In deep learning, one of the tradeoffs we consider when developing algorithms is that of precision and recall.
Precision and recall is a simple yet useful way to measure the quality of predictions. Let’s create a classification scenario and how we can apply precision and recall numbers, and an F score to determine how effective my algorithms are.
In order to do this, my model takes in thousands of market features and outputs a probability of the price increasing, this value being my h(x) value, or the result of hypothesis given x.
Let’s say we are predicting the outcome of a market price, whereby we predict y = 1 for the price increasing and y = 0 for the price decreasing. Traders are using my predictions towards their strategies, so it is very important I give them reliable data.
Furthermore, I may wish to introduce bias to my hypotheses to suit both bullish traders and bearish traders.
Bullish traders will only want to bet on the market increasing, and if they are very confident, therefore my hypothesis could only predict a positive result if it is 80% confident or more that the price will appreciate.
This bias will minimise the trader’s losses, but will also result in some missed opportunities. My algorithm may output a 65% probability of the price increasing - which actually does, but I have classified this a negative prediction as it is below my 80% threshold.
In this case, I have predicted a false negative result. The predicted class was negative (price decreasing), however the actual prediction was positive, as the price actually increased.
Using this terminology, we can break our results into 4 categories:
Result | actual class 1 | actual class 0 |
---|---|---|
predicted class 1 | True Positive | False Positive |
predicted class 0 | True Negative | False Negative |
By storing the number of true positives, false positives, true negatives and false negatives derived from my model’s predictions, I can then calculate my precision and recall values.
Precision - the amount of positive predictions that were correct.
Calculation: true positives / number of predicted positives.

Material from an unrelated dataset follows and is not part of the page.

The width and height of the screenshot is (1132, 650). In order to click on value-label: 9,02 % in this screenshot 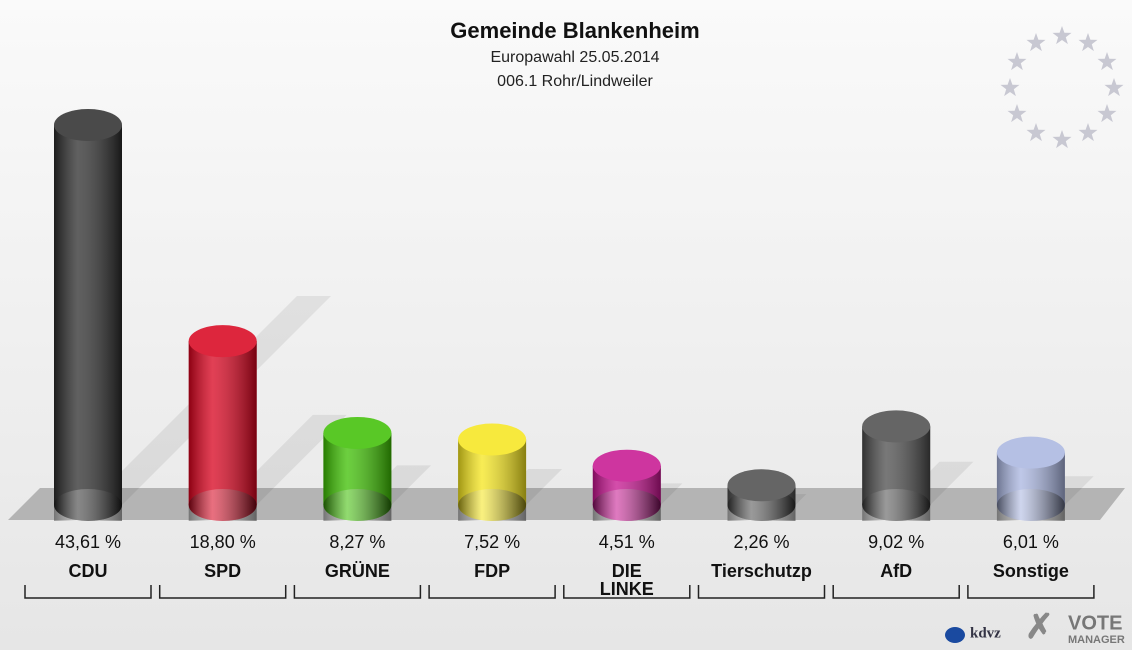, I will do `click(896, 542)`.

Recall - the percentage of positive cases you caught
Calculation: true positives / number of actual positives
Both precision and recall output a value between 0 and 1. What we would like is a high precision and a high recall, but this is very rarely the case. By testing a range of models and plotting their precision and recall values, their curves will give you an idea of the ideal tradeoff you should be aiming for.
One way to tell if our algorithm is biased towards a positive class is if we have a very low precision, but a very high recall.
For example, if we are in a bullish market where the price continuously increases on a daily basis, I could just return 1 (without processing my neural networks), and get a better precision than if I used my prediction model!
By saying y = 1 on every prediction, without further processing, I will get a perfect recall, but a lower precision, as there will inevitably be false positives predicted.
This leads us onto the final piece of our quality testing, where we use our precision and recall values to calculate an F Score - a score between 0 and 1 to measure how effective our algorithms are.
The term F Score, also referred to as F(subscript 1) score, is just a favoured term the deep learning field have adopted for this calculation, and the most popular implementation is:
F Score = 2 (PR / P + R)
This calculation takes into consideration biased hypotheses in the result we generate. What we are after is a high F score; the closer to 1, the better our hypothesis.
The F Score is also referred to as the Accuracy.
It is very common to use this methodology and apply it to many prediction models with various weighting to ultimately test which one is producing the most reliable / accurate predictions.